Pico Quick Framboise (one gallon)
Homebrew Beer Recipe
1.5 lb Pilsner Malt
8 oz Wheat, Torrified
1 oz Acidulated Malt
1/2 lb Frozen Rasberries
1/4 oz Hallertau Hops @ 20 minutes
t-58 safbrew or other dry Belgian yeast
Heat 3 quarts of water to 170 degrees, add grains and steep for 45 minutes. Keep water temp at 145-155F, stir every 15 minutes.
While steeping (mashing), heat 1 gal H2O into another pot to 160F for sparging. At end of mash, pour grains through a strainer into another pot. (You can use a grain sack to hold grains, but load loosely and rinse throughly.)
Sparing: slowly pour gallon of H2O over the strainer or grain bag and let drip into pot. Discard grains.
Boil: Bring liquid (wort) to a boil. Set a 45 minute timer, adding hops according to schedule (above).
10 minutes before end of boil, add frozen raspberries. Cover and hold at 170F or hotter for last 10 minutes.
End of boil: cool to 70-80F degrees. Pour into 1 gal jug (w/ funnel). Add clean water if needed to reach 1 gal. Place cap and shake to aerate. Uncap and pitch yeast (1/2 pkt), attach blow off tube.
Should begin bubbling within 24 hours. When fermentation subsides (5-7 days), wait additional 5 days and then bottle.

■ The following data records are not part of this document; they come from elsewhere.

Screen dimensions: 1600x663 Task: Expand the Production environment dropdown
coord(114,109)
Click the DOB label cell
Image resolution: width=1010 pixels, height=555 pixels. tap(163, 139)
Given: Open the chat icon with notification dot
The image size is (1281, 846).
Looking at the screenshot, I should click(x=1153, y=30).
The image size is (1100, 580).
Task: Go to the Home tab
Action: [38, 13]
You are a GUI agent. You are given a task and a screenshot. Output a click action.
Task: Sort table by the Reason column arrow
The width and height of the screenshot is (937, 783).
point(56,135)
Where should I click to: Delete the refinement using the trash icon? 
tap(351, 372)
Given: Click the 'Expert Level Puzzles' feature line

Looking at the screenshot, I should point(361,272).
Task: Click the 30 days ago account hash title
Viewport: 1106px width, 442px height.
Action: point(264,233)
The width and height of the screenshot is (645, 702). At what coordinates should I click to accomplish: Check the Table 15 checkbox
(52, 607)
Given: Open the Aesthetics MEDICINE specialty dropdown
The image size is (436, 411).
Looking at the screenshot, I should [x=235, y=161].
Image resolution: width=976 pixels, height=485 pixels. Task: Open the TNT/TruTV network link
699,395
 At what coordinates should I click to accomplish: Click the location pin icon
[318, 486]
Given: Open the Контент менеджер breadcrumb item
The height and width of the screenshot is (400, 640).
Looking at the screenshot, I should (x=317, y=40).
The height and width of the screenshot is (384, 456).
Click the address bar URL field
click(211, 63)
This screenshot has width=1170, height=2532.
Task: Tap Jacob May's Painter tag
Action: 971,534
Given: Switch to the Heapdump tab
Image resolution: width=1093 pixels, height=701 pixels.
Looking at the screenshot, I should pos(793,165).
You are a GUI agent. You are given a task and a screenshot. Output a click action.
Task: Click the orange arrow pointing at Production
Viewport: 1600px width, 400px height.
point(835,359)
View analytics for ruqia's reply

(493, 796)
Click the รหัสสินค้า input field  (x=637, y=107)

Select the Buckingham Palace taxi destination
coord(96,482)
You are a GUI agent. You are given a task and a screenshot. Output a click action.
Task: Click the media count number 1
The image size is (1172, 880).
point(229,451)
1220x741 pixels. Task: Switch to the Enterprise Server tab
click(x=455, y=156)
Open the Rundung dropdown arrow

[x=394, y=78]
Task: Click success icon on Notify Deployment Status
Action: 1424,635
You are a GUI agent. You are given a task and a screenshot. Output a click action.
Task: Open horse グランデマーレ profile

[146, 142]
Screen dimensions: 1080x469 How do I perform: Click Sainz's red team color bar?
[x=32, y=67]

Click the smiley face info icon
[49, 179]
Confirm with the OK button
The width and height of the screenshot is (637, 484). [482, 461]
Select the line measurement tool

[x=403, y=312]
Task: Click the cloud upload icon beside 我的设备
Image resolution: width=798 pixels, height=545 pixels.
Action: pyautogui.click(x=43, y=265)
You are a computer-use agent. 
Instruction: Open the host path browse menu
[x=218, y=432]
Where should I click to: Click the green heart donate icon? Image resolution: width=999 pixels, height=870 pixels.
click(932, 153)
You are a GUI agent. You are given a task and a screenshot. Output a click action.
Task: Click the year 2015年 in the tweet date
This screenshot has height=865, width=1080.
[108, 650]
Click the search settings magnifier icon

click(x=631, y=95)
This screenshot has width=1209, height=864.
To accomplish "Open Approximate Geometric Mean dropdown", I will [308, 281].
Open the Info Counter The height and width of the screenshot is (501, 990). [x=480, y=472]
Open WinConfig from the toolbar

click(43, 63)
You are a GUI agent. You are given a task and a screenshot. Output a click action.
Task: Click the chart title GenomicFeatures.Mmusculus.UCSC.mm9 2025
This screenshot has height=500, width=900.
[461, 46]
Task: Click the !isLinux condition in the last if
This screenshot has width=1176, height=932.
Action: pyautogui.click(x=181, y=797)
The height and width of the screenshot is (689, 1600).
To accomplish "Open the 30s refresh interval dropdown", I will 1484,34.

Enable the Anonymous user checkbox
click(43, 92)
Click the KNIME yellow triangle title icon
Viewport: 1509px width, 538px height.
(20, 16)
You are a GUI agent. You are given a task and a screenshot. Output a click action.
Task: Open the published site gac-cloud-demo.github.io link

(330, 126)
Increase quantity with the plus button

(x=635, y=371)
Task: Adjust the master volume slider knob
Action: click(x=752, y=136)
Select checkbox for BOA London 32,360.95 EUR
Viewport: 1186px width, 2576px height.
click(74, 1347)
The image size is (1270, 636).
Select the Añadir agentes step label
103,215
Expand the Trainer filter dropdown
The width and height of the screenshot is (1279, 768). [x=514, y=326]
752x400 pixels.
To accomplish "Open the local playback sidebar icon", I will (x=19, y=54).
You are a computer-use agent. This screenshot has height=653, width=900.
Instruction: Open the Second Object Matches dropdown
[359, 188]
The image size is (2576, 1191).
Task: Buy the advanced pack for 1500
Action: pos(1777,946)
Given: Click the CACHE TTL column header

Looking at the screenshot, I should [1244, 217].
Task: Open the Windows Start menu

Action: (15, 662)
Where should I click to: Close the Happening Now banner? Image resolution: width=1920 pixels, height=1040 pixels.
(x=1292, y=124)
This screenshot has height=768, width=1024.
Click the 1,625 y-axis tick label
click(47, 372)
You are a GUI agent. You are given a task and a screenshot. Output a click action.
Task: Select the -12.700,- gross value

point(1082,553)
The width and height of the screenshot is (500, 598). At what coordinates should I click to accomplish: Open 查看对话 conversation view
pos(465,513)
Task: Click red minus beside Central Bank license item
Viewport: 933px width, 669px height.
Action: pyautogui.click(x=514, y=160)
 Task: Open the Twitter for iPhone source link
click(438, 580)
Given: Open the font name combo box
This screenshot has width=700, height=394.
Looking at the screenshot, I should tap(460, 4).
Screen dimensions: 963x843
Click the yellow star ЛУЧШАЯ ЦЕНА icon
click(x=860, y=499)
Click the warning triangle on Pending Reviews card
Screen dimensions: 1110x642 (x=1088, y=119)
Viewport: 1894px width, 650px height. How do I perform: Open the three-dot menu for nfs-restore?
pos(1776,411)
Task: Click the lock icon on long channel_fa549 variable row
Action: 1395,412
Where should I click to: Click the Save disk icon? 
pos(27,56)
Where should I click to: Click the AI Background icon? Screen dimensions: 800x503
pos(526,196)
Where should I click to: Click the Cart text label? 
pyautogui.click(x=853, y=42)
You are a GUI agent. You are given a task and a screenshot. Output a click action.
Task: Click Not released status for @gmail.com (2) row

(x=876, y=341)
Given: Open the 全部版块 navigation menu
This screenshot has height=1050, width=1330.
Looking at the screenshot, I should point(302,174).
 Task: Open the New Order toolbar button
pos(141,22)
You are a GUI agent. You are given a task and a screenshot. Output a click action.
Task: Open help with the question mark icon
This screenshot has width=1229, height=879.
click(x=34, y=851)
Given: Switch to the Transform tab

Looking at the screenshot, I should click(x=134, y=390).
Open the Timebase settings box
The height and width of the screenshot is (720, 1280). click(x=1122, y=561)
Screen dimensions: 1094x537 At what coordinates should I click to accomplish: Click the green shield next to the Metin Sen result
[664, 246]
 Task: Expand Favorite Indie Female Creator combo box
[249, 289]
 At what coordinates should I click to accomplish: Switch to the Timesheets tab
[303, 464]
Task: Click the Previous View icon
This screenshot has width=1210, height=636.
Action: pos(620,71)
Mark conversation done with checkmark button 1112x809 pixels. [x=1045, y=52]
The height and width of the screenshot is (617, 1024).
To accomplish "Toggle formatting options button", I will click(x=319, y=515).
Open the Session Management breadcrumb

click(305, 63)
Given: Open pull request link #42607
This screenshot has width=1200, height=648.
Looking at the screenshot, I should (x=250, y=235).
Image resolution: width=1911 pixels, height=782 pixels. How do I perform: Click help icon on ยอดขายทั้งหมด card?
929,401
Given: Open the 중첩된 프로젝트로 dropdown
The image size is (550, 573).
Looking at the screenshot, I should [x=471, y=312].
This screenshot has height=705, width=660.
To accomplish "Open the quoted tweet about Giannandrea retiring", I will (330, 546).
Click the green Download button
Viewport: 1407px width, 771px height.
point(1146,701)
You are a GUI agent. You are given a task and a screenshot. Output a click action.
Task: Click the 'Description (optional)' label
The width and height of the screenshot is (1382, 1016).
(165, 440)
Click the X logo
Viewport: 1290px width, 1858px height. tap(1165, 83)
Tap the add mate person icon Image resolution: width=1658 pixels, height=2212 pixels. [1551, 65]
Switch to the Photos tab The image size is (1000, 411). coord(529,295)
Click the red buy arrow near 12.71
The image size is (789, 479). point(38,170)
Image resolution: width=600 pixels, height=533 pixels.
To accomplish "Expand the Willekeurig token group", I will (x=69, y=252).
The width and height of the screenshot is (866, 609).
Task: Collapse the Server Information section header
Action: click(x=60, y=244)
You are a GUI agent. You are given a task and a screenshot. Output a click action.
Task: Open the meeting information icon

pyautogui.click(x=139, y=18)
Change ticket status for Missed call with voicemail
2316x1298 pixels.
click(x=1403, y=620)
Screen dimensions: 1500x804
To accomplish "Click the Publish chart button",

The most authentic way to make a lambic is to do a very long secondary bacterial fermentation. This takes a year or more to create a drinkable brew. Using acidulated malt (which is fermented with lactic bacteria during the malting process) is an easy shortcut which will get you the proper sourness, if not all the complexity, of a true lambic.